▶ **TO DO**
From the line that contains "The image size is (1120, 1064)." down to the last line of the data below, transcribe every line exactly.

▶ **EXTRACTED DATA**
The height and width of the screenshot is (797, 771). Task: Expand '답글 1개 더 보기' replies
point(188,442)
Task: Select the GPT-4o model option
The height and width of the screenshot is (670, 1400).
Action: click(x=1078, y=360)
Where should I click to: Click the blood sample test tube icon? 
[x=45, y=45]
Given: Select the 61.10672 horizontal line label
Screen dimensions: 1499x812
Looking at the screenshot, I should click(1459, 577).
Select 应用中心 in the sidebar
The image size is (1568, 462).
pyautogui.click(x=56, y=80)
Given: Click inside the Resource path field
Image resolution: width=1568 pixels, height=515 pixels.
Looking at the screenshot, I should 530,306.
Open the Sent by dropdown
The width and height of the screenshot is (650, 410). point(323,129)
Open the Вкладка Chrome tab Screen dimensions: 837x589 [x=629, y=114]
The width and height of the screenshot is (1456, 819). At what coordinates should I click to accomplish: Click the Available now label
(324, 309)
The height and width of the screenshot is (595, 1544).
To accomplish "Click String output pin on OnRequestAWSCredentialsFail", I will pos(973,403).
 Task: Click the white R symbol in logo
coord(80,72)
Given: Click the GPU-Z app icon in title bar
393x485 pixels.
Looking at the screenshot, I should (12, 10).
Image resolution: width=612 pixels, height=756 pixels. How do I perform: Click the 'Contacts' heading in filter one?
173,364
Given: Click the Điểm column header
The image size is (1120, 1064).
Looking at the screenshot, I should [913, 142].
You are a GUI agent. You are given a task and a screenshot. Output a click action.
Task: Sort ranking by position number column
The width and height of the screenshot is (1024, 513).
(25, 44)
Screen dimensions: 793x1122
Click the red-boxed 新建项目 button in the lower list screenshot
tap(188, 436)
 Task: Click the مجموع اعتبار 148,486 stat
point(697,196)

▶ **RESULT BELOW**
The image size is (1120, 1064).
Looking at the screenshot, I should [913, 142].
You are a GUI agent. You are given a task and a screenshot. Output a click action.
Task: Sort ranking by position number column
The width and height of the screenshot is (1024, 513).
(25, 44)
Screen dimensions: 793x1122
Click the red-boxed 新建项目 button in the lower list screenshot
tap(188, 436)
 Task: Click the مجموع اعتبار 148,486 stat
point(697,196)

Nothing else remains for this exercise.